Charley Clark has just received a car of Oakland Sensible Sixes – the only “six” below $1100. And by the way, the office at the garage has been nicely remodeled.
After a lifetime of agricultural pursuits, Chris Henry retires from his farm on Dach ridge and has purchased of Mrs. Gulbrandson her residence in the Second ward.
Eighteen pound pail of 35¢ coffee at $5; oranges per dozen 35¢ salmon per can 20¢ 20¢ can pork and beans 15¢ 5 boxes of matches for 30¢. C.H. Ostrem.
The warm rain of Saturday afternoon played havoc with transportation facilities in this locality... The Southwestern was laid up from Saturday until Tuesday morning with severe washouts between Chaseburg and Stoddard... the Kickapoo branch was badly torn up... There was just enough frost to turn most of the water that fell, and together with the snow it transformed peaceful creeks into raging rivers...
A large audience thronged the Star theatre Monday evening and discussed the proposed erection of a hospital in Viroqua. It was very evident as to the favorable sentiment of those present, not an unfavorable comment being made. ...the committee appointed to investigate and report, presented the result of their findings saying that $50,000 was little more than would be necessary.
A large number of tobacco growers gathered at the court house... and staged a very energetic discussion of the proposed building of a farmers’ warehouse.
MARCH 12, 1919
W.B. Hook made a trip to LaFarge last week, going and coming on foot.
From 22 pullets, Howard Minshall got 1125 eggs from November 11 to February 25 – average of 51.
A car of ice on the spur at the creamery got away from the engine and went partly over the dump.
After seven years of faithful and efficient service at the Viroqua Creamery, Mrs. Iva Casperson has resigned and her position is taken by Miss Dora Olson.
A Viroqua couple were arrested last Friday and brought before Judge Mahoney, charged with a statutory offense, committed in the Gosling home, in the third wear—Ernest and Miss Luna having been absent during the winter. They were bound over to a hearing on the 20th, giving bonds of $185 each for their appearance at that time. It is understood that several couples were implicated in the disgraceful affair, although legal action has not been taken against them as yet.
A fine line of cotton dress goods, ginghams, voiles, zephyrs, etc. at Suttle & Tate’s.
Dr. Benson purchased the B.F. Purdy house on South Main St.
At a recent business meeting of the Bad Ax church, Ramberg’s charge, it was decided to increase the minister’s salary by 50 per cent.
Harold Welch, living on the Milt Welch place on Salem Ridge suffered a severe loss Saturday, when his farm house caught fire from a stove pipe in the garret and was totally consumed. Some furniture and clothing was saved.
MARCH 5, 1919
February certainly retired with the noise and confusion of a lion.
City politics are very quiet: In fact not even undertone whisperings.

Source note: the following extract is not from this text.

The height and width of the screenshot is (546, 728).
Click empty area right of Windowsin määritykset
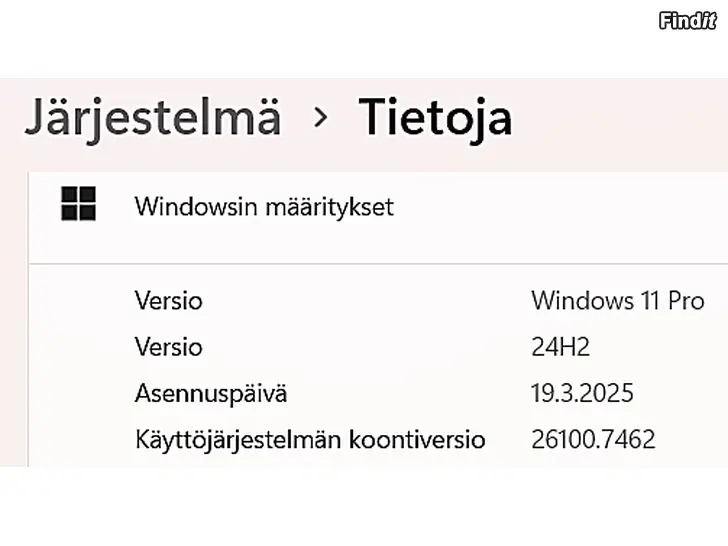coord(560,207)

A number of young people went to Cashton for the last dance before Lent opened.
Ice dealers have taken fresh courage. Past ten days pf cold weather contributes to their joy.
Mail us your films to be developed and printed. We pay return postage. M.J. Jasperson.

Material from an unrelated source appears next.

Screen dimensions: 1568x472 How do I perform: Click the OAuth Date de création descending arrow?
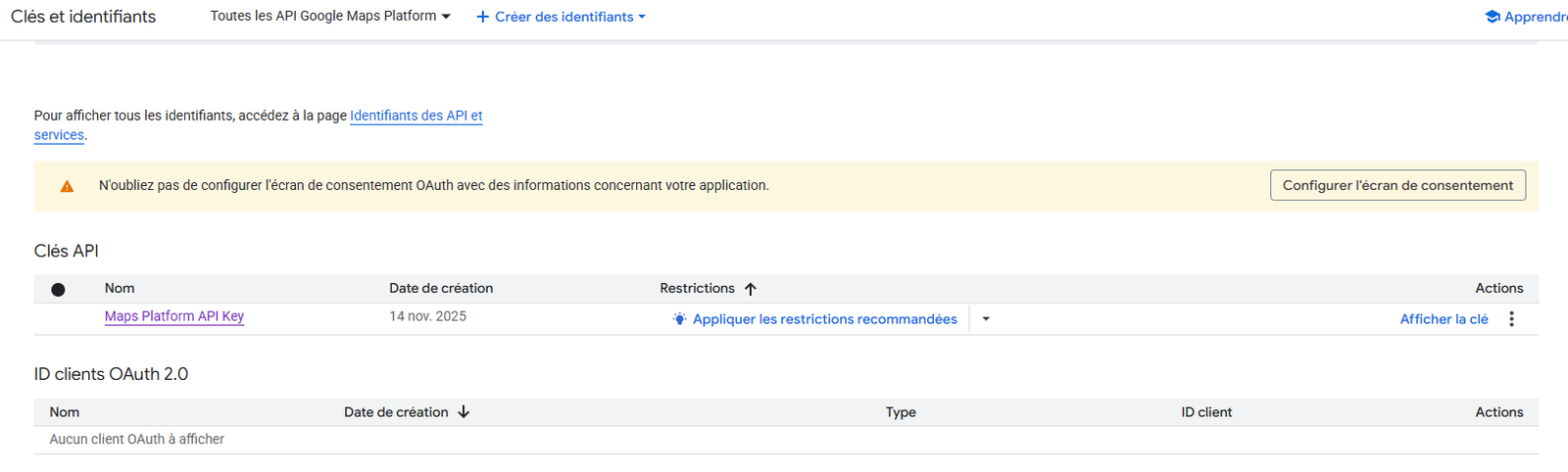tap(464, 412)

Since relieved from the army Lieutenant Chauncey M. Morley has been bucking business at the electric light plant, the work that he gave some years of student time to before entering the government service.
A new revenue tax of $3.20 per gallon has been placed on whiskey. This brand of strong drink will now cost consumers around $13 per gallon. From now on, whiskey jags will be rather costly. The price of alcohol will naturally be about $20 per gallon. Tobaccos have taken nearly or quite a corresponding revenue jump.

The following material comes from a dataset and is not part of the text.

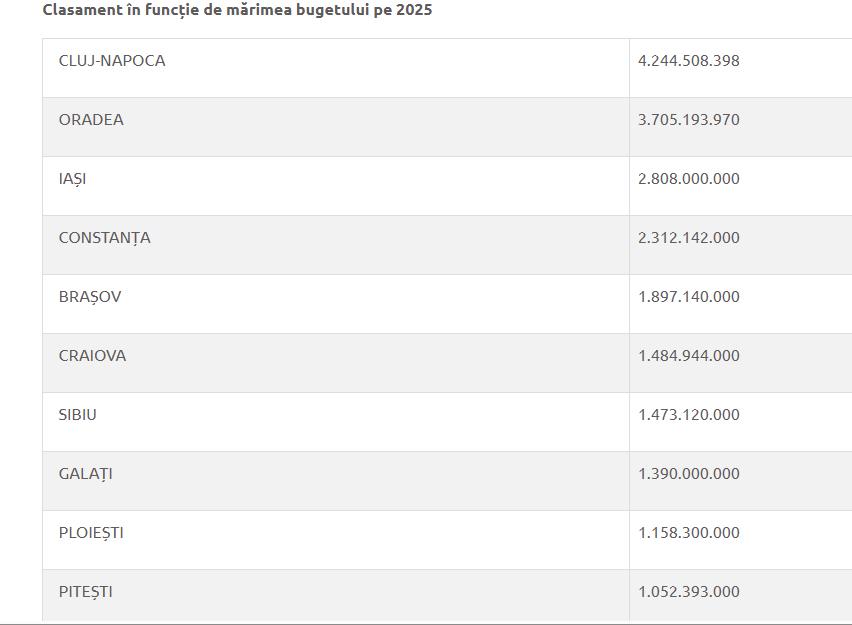Select the CONSTANȚA city cell
The width and height of the screenshot is (852, 625).
(104, 238)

Iceman Jack Tewalt informs us that he has ordered 400 tons of ice, the late cold weather manufactured plenty of this most necessary commodity.
Anton Aarstad, one of the first boys from this section to be called for the European war, arrived from France. Anton was through several hard battles and was severely wounded. After some months in hospitals, his wounds have entirely healed. – Cashton Record.
Earl Lowry who has been cheesemaker at Potts Corners factory on Weister Creek, is to be operator for Star Valley factory the present season.